The two series of video codec nomenclature H.26x and MPEG-x overlap. MPEG-2 is named H.262 in the H.26x scheme. Likewise, another popular codec, H.264, is a subset of MPEG-4 also known as MPEG-4 Advanced Video Coding (AVC). Its intent, like that of all of MPEG-4, was to produce video compression of acceptable quality and very low bit-rate -- around half of its predecessors MPEG-2 and H.263.
Like its predecessors in the H.26x video codec family, H.264 has two encoding modes for individual video frames -- intra and inter. In the former, a frame of video is encoded as a stand-alone image without reference to other images in the sequence. In the latter, the previous and possibly future frames are used to predict the values. Figure 1 shows the high-level blocks involved in intra-frame encoding and decoding of H.264. Figure 2 shows the encoding and decoding process for inter frames.
Whether in inter or intra frames, blocks in H.264 can be expressed relative to previous and subsequent blocks or frames. In inter frames, this is called "motion estimation" and is relative to blocks in other frames. This is the source of considerable compression. As with other video compression techniques, this exploits the fact that there is considerably less entropy in the difference between similar blocks than in the absolute values of the blocks. This is particularly true if the difference can be between a block and a constructed block at an offset from that block in another frame.
H.264 has very flexible support for motion estimation. The estimation can choose from 32 other frames as reference images, and is allowed to refer to blocks that have to be constructed by interpolation.
The encoder is responsible for determining a reference image, block and motion vector. This block is generally chosen using some search among the possibilities, starting with the most likely options. The encoder then calculates and encodes the difference between previously encoded blocks and the new data.

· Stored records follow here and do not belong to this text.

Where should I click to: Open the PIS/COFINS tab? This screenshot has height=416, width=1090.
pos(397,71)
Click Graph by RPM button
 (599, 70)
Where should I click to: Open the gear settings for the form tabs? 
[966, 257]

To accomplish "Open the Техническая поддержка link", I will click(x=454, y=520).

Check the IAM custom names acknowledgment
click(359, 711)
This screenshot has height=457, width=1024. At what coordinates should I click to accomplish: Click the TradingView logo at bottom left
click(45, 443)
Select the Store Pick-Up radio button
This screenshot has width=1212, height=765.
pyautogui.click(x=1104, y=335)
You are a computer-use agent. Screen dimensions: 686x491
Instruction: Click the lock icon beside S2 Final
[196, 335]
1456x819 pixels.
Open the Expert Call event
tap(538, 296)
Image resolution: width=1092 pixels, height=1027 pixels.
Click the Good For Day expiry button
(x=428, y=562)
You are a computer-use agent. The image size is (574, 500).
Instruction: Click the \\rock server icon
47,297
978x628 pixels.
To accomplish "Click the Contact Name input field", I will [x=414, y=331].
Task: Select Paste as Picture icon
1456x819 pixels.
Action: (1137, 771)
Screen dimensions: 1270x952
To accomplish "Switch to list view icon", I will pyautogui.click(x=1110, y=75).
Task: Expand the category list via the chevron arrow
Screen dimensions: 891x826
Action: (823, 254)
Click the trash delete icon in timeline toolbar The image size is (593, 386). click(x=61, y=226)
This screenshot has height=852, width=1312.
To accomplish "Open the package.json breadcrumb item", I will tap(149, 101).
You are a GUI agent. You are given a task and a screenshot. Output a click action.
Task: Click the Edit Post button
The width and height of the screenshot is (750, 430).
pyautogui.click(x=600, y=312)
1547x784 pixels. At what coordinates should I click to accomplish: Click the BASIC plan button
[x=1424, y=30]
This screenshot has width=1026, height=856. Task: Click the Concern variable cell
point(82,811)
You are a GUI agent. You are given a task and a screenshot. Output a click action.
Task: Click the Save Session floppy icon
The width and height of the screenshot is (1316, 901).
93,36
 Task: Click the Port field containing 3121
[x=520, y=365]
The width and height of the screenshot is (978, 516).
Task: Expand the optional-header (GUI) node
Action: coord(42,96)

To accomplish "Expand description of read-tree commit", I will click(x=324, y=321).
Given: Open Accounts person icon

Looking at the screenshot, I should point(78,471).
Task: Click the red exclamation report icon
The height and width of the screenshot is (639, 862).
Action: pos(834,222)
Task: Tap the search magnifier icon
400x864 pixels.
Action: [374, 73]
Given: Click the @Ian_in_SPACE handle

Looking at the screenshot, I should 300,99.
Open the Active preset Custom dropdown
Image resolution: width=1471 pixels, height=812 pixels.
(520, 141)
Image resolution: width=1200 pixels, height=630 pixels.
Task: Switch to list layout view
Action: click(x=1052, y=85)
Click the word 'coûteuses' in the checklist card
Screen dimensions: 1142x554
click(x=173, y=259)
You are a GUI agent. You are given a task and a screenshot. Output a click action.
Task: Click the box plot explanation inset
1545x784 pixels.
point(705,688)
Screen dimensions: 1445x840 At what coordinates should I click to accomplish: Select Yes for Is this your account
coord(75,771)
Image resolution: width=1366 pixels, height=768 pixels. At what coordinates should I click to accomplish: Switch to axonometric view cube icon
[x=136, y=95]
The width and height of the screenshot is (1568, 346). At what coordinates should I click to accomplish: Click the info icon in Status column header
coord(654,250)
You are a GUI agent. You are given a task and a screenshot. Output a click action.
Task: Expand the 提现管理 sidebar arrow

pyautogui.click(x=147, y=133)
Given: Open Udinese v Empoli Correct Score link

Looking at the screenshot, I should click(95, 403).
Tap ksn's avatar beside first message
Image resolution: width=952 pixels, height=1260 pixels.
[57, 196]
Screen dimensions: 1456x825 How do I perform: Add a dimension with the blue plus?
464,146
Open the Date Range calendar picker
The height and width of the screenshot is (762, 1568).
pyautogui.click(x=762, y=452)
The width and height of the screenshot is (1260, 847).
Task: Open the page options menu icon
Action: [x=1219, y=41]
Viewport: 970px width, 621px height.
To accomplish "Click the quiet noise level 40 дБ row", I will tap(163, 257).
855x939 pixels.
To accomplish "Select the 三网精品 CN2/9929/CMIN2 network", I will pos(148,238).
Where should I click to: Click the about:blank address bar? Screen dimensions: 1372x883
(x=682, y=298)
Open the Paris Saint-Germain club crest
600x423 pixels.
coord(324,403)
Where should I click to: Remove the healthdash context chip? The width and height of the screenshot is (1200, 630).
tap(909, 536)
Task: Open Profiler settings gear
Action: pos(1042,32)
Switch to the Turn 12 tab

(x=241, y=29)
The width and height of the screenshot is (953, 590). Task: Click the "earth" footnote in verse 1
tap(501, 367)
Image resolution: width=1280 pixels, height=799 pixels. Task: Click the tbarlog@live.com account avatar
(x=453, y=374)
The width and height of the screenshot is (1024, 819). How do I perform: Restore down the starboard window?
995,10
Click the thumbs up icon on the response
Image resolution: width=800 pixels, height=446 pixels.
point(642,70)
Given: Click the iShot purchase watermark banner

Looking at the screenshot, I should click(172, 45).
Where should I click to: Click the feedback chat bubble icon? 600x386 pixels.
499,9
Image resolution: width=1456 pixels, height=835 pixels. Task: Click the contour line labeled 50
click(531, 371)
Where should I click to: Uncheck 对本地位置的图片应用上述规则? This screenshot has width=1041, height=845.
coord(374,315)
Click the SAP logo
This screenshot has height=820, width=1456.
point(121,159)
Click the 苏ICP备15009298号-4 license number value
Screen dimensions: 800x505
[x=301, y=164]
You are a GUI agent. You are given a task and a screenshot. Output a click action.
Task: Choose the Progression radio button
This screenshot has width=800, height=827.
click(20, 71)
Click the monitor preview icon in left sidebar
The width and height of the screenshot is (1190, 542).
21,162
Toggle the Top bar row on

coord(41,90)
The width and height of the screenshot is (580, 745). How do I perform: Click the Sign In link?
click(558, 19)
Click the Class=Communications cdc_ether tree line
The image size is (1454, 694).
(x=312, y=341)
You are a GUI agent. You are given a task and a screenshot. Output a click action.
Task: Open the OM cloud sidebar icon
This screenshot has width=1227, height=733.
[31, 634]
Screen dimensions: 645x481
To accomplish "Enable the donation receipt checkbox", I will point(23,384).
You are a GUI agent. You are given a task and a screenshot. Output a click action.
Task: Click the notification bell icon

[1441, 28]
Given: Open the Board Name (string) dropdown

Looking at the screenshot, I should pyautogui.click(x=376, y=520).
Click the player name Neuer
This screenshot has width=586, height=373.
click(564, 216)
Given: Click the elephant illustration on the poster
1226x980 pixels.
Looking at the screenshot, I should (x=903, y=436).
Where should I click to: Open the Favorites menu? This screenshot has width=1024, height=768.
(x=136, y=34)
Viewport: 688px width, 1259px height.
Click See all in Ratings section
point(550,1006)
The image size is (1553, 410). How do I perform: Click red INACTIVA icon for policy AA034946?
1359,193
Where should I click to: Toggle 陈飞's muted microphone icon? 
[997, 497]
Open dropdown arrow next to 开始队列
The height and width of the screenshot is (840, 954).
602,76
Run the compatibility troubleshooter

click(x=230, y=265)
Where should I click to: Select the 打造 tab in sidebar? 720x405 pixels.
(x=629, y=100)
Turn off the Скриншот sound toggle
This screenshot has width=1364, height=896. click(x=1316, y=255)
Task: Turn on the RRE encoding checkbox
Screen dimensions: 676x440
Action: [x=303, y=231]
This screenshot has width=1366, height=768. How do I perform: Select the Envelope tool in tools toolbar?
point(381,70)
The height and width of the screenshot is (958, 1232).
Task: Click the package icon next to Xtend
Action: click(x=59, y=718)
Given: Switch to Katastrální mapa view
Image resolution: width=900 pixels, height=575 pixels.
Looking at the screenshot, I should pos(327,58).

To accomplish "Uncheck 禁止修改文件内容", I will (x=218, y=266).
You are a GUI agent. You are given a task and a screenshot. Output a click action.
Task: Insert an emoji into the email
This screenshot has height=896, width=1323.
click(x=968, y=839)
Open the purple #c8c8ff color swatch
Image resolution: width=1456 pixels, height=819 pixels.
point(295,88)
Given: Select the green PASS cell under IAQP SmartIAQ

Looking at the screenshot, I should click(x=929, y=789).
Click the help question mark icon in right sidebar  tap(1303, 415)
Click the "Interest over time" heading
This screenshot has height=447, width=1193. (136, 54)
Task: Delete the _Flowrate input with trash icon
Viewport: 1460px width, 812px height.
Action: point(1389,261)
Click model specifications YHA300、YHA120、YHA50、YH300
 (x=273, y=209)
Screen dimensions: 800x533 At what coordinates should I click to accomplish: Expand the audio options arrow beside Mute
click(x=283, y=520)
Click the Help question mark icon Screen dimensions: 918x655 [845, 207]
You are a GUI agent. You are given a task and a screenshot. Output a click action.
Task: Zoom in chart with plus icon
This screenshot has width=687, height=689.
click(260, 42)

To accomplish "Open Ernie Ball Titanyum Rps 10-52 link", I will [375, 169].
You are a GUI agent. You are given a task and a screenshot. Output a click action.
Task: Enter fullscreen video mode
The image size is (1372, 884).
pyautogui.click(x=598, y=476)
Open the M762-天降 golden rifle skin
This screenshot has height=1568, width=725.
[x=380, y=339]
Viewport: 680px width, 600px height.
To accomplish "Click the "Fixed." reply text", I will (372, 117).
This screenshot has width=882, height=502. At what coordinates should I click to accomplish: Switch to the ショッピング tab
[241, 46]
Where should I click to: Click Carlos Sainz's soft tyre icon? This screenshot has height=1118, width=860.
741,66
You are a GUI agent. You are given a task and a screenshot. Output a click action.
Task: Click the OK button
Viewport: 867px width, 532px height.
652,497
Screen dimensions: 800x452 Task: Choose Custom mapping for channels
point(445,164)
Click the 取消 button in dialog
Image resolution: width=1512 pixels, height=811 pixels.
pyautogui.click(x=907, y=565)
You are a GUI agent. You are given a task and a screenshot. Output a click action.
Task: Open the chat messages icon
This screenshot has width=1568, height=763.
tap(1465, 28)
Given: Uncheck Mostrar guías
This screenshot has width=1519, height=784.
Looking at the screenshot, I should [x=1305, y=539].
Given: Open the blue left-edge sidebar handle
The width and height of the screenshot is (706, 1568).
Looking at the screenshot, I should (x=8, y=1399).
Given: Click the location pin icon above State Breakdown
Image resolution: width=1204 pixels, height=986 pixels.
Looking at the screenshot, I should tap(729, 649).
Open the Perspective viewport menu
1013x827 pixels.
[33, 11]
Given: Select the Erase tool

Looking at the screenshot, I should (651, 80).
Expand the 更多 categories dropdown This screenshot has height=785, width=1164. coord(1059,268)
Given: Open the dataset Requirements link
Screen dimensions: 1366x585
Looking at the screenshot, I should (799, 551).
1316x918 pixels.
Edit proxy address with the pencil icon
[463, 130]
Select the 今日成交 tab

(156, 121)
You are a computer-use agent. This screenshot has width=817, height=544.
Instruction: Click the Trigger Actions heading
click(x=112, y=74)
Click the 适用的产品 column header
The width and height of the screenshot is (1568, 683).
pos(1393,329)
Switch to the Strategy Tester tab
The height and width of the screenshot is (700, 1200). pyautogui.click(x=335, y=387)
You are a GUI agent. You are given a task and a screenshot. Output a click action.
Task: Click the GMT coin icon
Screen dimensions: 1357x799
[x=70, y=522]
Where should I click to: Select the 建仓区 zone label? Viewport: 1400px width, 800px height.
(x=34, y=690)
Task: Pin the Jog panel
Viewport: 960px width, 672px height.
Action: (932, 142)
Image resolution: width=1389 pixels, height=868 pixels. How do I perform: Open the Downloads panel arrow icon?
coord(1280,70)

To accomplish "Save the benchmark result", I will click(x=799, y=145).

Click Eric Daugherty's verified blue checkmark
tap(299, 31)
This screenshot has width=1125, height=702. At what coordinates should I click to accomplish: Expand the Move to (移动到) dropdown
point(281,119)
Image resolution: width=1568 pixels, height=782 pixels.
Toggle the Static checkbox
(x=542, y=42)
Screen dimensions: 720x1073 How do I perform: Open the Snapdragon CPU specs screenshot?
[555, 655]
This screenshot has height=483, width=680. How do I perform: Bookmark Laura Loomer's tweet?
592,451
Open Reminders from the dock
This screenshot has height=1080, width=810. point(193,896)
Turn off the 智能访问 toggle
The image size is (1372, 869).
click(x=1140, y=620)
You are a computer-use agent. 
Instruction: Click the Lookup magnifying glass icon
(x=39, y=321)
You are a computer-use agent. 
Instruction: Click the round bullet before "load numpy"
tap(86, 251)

On the decoding end, after decoding the reference blocks, the code adds the reference data and the decoded difference data. The blocks and frames are likely to be decoded in non-temporal order, since the frames can be encoded relative to forward-looking blocks and frames.
H.264 encoding supports sub-pixel resolution for motion vectors, meaning that the reference block is actually calculated by interpolating inside a block of real pixels. The motion vectors for luma blocks are expressed at quarter-pixel resolution, and for chroma blocks the accuracy can be eighth-pixel accuracy.
This sub-pixel resolution increases the algorithmic and computational complexity significantly. The decoding portion, which requires performing sub-pixel motion compensation only once per block, takes about 10 to 20 percent of decoding pipeline. The bulk of this time is spent interpolating values between pixels to generate the sub-pixel-offset reference blocks. The cost of performing sub-pixel estimation varies with the encoding algorithm, but may require performing motion compensation more than once.
The interpolation algorithm to generate offset reference blocks is defined differently for luma and chroma blocks. For luma, interpolation is performed in two steps, half-pixel and then quarter-pixel interpolation. The half-pixel values are created by filtering with this kernel horizontally and vertically:
[1 -5 20 20 -5 1]/32
Quarter-pixel interpolation is then performed by linearly averaging adjacent half-pixel values.
Motion compensation for chroma blocks uses bilinear interpolation with quarter-pixel or eighth-pixel accuracy, depending on the chroma format. Each sub-pixel position is a linear combination of the neighboring pixels.
Figure 3 illustrates which pixels are thus used for both interpolation approaches.
After interpolating to generate the reference block, the algorithm adds that reference block to the decoded difference information to get the reconstructed block. The encoder executes this step to get reconstructed reference frames, and the decoder executes this step to get the output frames.